I never had a problem turning them off. Even when they were running, they never consumed nearly any power. This is true even with first gen Core.

I...really hope that both of you are trolling... If not, it's pretty sad to see that people are incapable of reading the words written, but not comprehending them at face value so you can assign your own.

To clarify, I was commenting on the slight boost to clock speeds that could be garnered. Basically, old chips traded production area that could have been used for more transistors, and instead used it for an iGPU core. Said core was not entirely dark even when disabled, but did decrease overclocking headroom by having less available transistors for CPU cores and had a big old dead space for anyone using a dGPU.

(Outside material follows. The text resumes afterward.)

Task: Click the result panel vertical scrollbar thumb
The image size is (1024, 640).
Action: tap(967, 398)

I was also commenting that Netburst was...not a bad thing. Hear me out, because that's a lot to say. What I mean is that modern CPUs are based off of the lessons of Netburst and Bulldozer. That means your modern 8 core 16 thread consumer grade CPUs exist because of lessons learned. I would be hard pressed to ask someone rocking a modern 6+core CPU why it just works, and not having to point out what failed in the past is directly responsible for today's success. Just like today AMD uses CCXs instead of a monolithic silicon chunk, the PCH is often a generation or two behind the lithographic tech of the main processor, and windows even required an update to the scheduler to address how programs were assigned by both AMD and Intel in the last five years, because their innovations often lead to short term issues.

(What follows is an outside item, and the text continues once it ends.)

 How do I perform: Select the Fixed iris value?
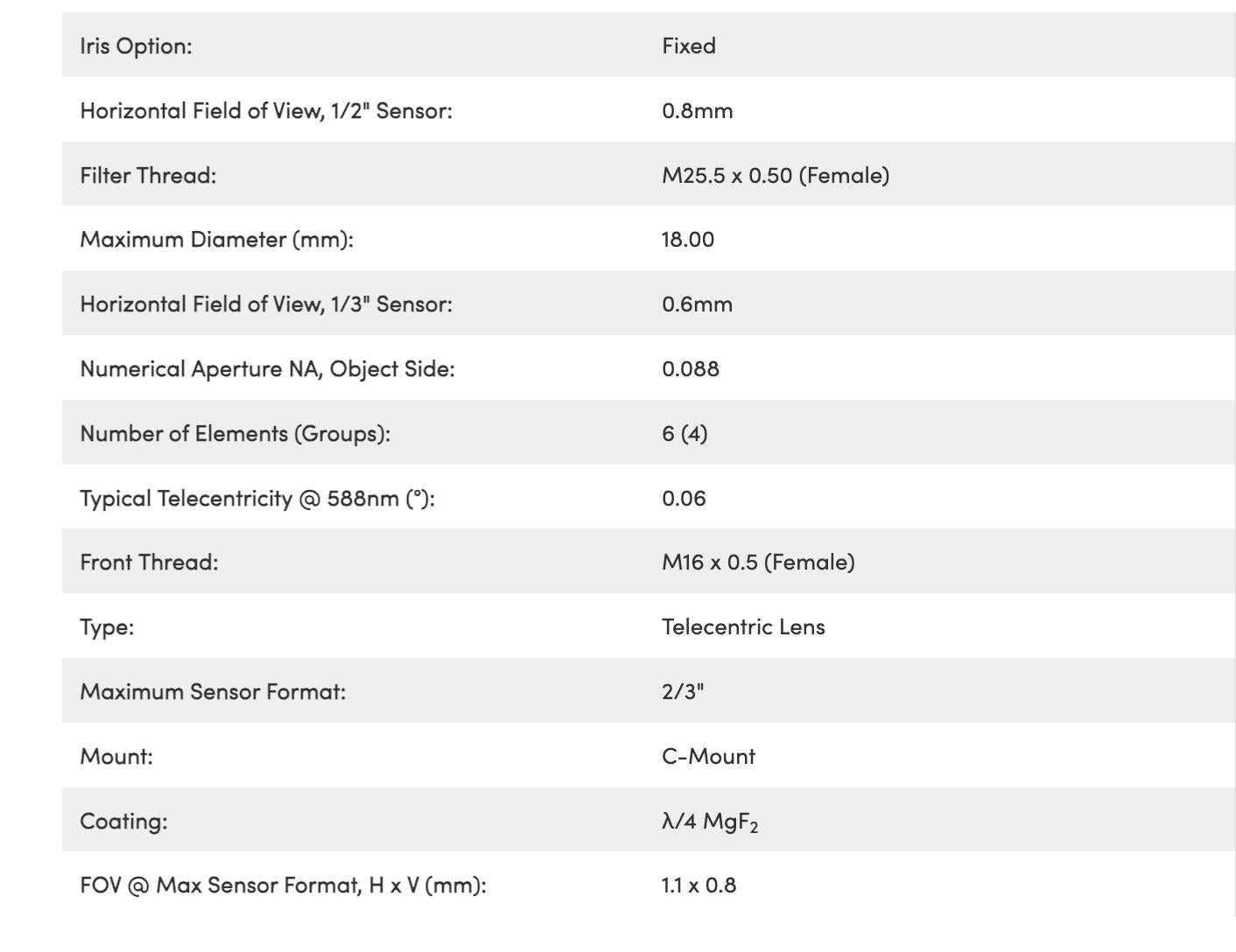click(689, 46)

I remember a wonderful time when I could get a CPU, then spend hours overclocking it. I now buy a CPU and it overclocks itself (ok enough to be passable). I remember people claiming that you'd never need more than a few cores, but consumer hardware now comes with 6+ cores and some form of threading as almost a standard. I remember asking for Intel to stop gimping my gaming CPU with an iGPU incapable of running 640x480 resolutions, so that I could eek out just a couple hundred more megahertz...which is the comment I actually was referring back to (and why I find it silly that you both really want me to be wrong without ever considering that I might be speaking to something other than what you're projecting onto my comments). Alas, apparently it's asking too much for people not to fight over something I didn't say, never meant, and something I even joked about as me being too old.
Whatever, complete the loop here. I...don't understand the reason for fighting about the value of an iGPU when I referred to it as a means of slightly increasing CPU frequency by its exclusion...but why does context matter?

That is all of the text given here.